Features in bayesian spam filtering
2009-04-17 05:01:24 GMT/BST
I've recently switched from using CRM114 as my spam filter to SpamAssassin. I wanted to take advantage of systems like Razor and Pyzor and I wanted to apply some whitelisting. On the other hand, I'm inclined to think that a bayesian classifier approach to content filtering makes a lot more sense than SpamAssassin's collection of weighted tests. I don't know how the weights of SpamAssassin's tests were calculated. They seem very precise, but I wonder about their accuracy. Furthermore, you might expect their accuracy to vary from person to person.
So here's what I was thinking: The weights of the tests should be calculated in a bayesian way. Run each test over the email and if it triggers then add it as a feature for bayesian consideration. Currently all the bayesian spam filters that I'm aware of only use words (or some tokens based on words) in the email as the features they consider. But I'd like to know how much spaminess is implied by an email coming from a machine with no reverse DNS. SpamAssassin gives that a score of 0.1 (with a score of 5 indicating spam, by default), so it's got some sort of implicit notion of probability, but I'd like to see that probability calculated using bayesian techniques.

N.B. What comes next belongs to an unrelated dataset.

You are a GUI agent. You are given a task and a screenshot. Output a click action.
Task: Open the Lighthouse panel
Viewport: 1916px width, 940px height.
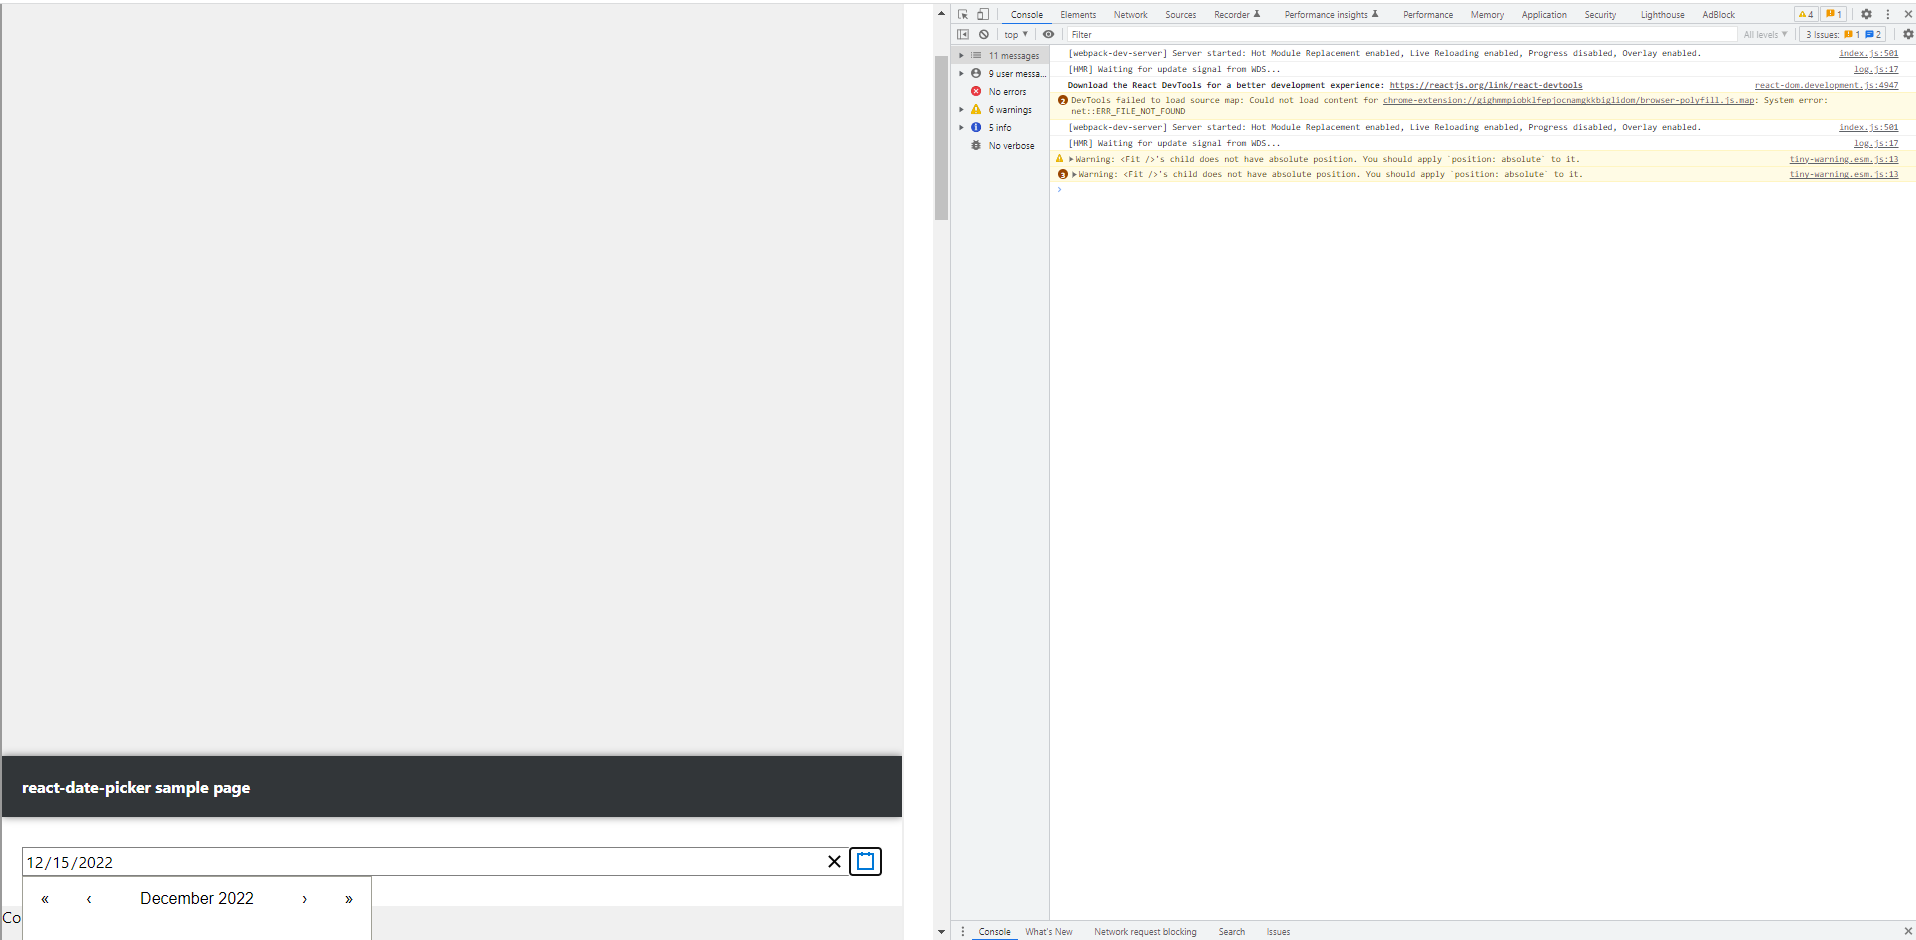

Funnily, while writing this post I realised that I'm not the first person to come up with this idea:
Specific spam features (e.g. not seeing the recipient's address in the to: field) do of course have value in recognizing spam. They can be considered in this algorithm by treating them as virtual words. I'll probably do this in future versions, at least for a handful of the most egregious spam indicators. Feature-recognizing spam filters are right in many details; what they lack is an overall discipline for combining evidence.
That's from Paul Graham's A Plan for Spam, the essay that brought the world's attention to bayesian spam filtering in the first place. If anyone knows of a system that does this then please let me know.